* [Extract to read]:

###

Yep, it was a spotted skunk all right! The one I saw didn't look quite like any of the photos, but it was similar enough that I'm satisfied that's what it was. Really a strange looking little critter! I did some reading up on them and the yellow looking stripes "may" have been from the spray, which it said turns things yellow. Thanks everybody!
Its funny that I've lived in the woods in TN for over 50 years and that's the first one I've ever seen. I see 4 or 5 regular skunks a night around here, but that was the very first spotted one.


----------



## TedH71 (Jan 19, 2003)

Most spotted skunks live in the SW of the U.S. We have them in TX and OK. I have been considering buying one as a pet. Anyone have one in the past as pets?


----------



## tyusclan (Jan 1, 2005)

TedH71 said:


> Anyone have one in the past as pets?


NO THANK YOU! 

I am not into the "exotic" pet thing. Give me a good dog and maybe a couple of barn cats and I'm happy.


----------



## TedH71 (Jan 19, 2003)

Had a friend who said skunks were good mice killers. Loved to stalk mice in his barn. He said one downside to owning one was that normally no sane vet wants to have a skunk as a client and that sometimes you had to do the descenting thing therefore the skunk couldn't live outside. They eat cat food...


----------



## gwhilikerz (Aug 7, 2006)

My cousin had a pet skunk when we were just kids that I didn't know about.. There was a family fishing/camping trip that we took every year. My cousin decided to play a joke on my brother and me. He put the skunk outside our tent and started screaming "SKUNK!!!!!!!!", I ran out of the tent just in time to see the skunk running, sort of, toward another tent. I had a Dr. Pepper bottle in my hand so I threw that at the skunk. Bullseye! One dead skunk and one mad cousin.


----------



## KIT.S (Oct 8, 2008)

I met people on vacation who had an albino pet skunk. It was brown and cream instead of black and white. It seemed to behave like a cat, but not soft and fluffy. It's hair was stiff and coarse - not as pet-able as I expected. It walked on a leash and traveled in their motorhome. It did invite comment, though, of course.
Kit


----------



## Guest (Nov 23, 2009)

KIT.S said:


> I met people on vacation who had an albino pet skunk. It was brown and cream instead of black and white. It seemed to behave like a cat, but not soft and fluffy. It's hair was stiff and coarse - not as pet-able as I expected. It walked on a leash and traveled in their motorhome. It did invite comment, though, of course.
> Kit


I've been around pet skunks, and yes, their behavior is very much like a cat. And yes the fur is coarse.


----------

###

* [Given data]:
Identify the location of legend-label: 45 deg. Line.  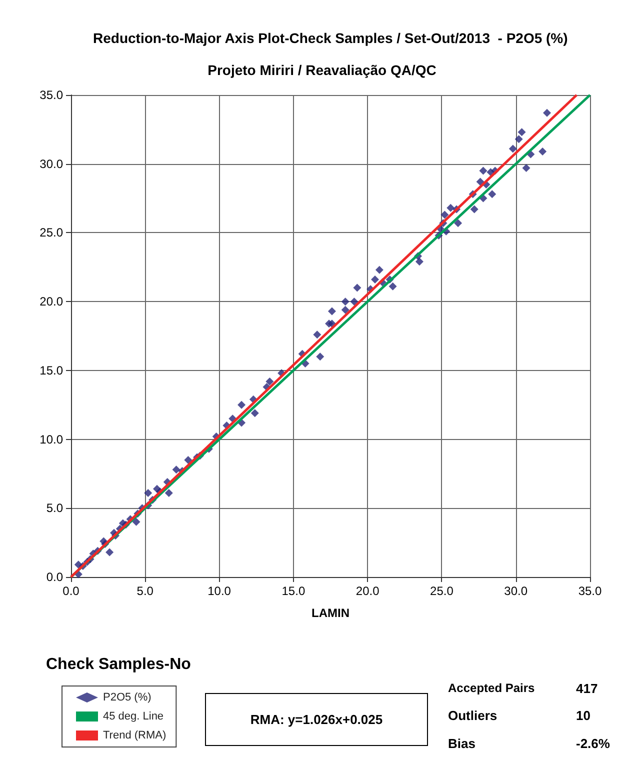
(134, 716).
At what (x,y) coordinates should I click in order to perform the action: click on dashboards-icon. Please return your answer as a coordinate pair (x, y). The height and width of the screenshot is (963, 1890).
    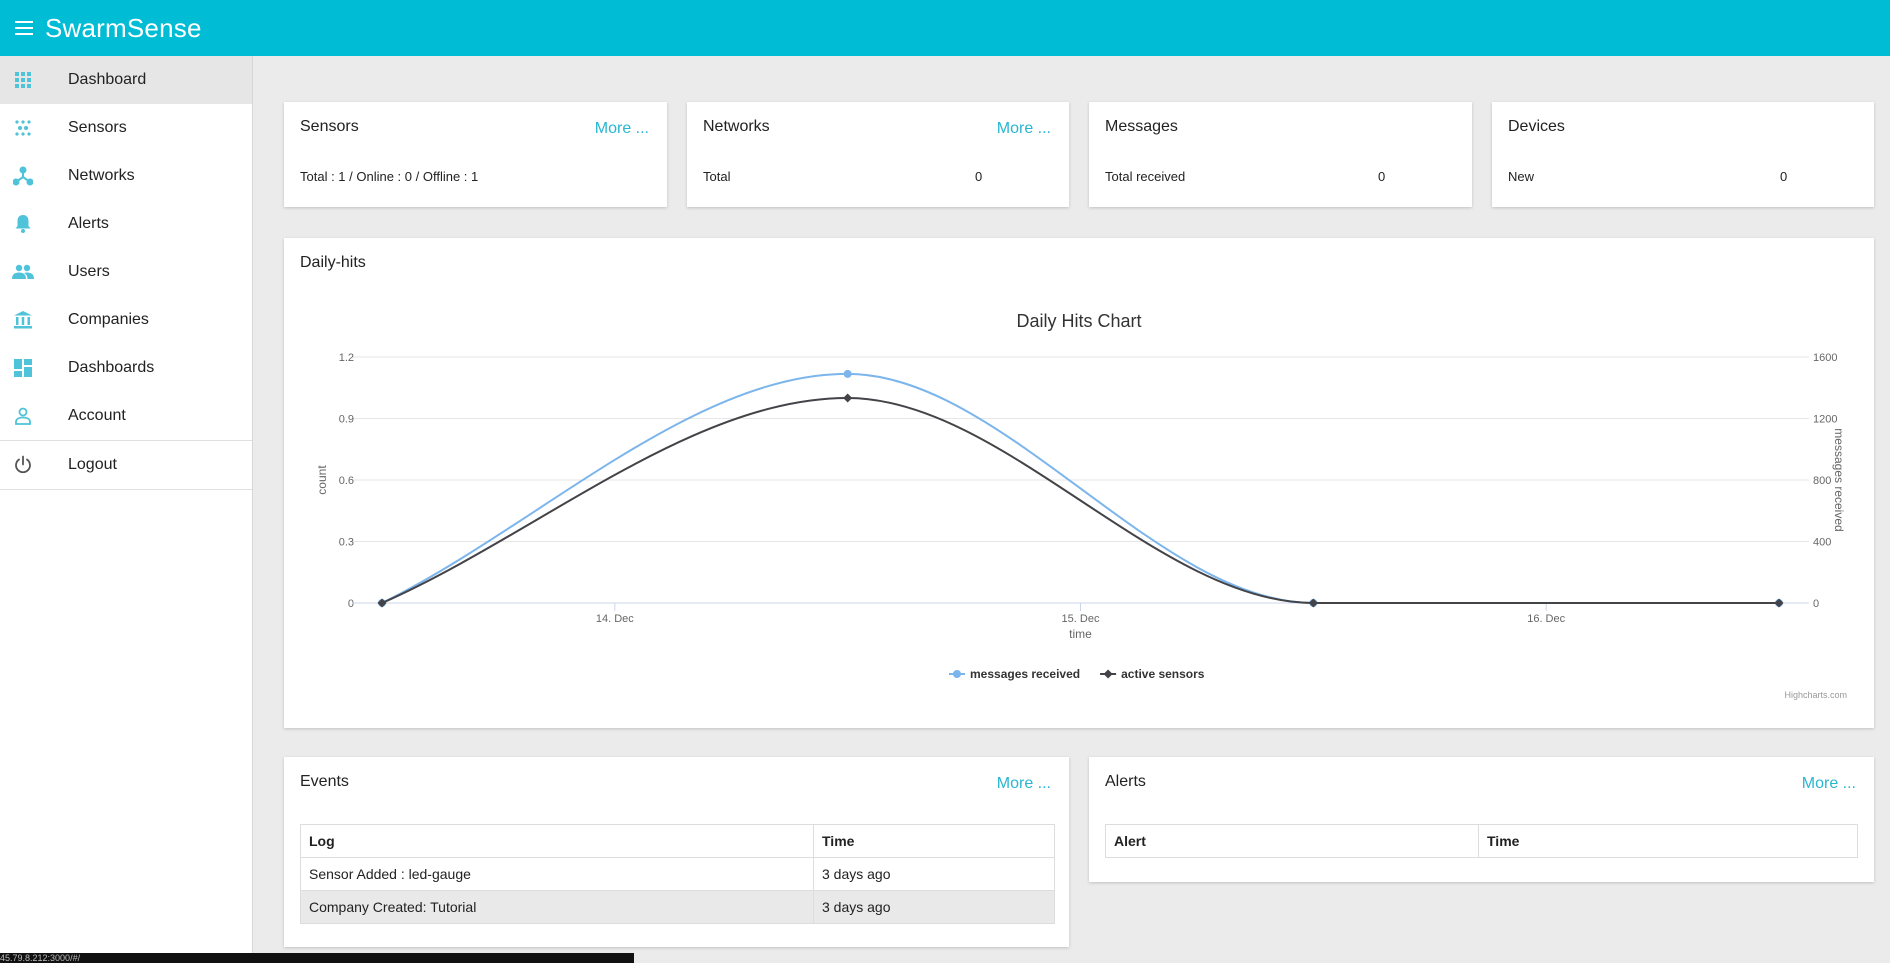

###

* [Aim of the exercise]: From the forum thread about skunks above, copy word for word the passage that starts with "Most spotted skunks" and ends with "pet. Anyone have one in the past as pets?".

* [Exercise response]:
Most spotted skunks live in the SW of the U.S. We have them in TX and OK. I have been considering buying one as a pet. Anyone have one in the past as pets?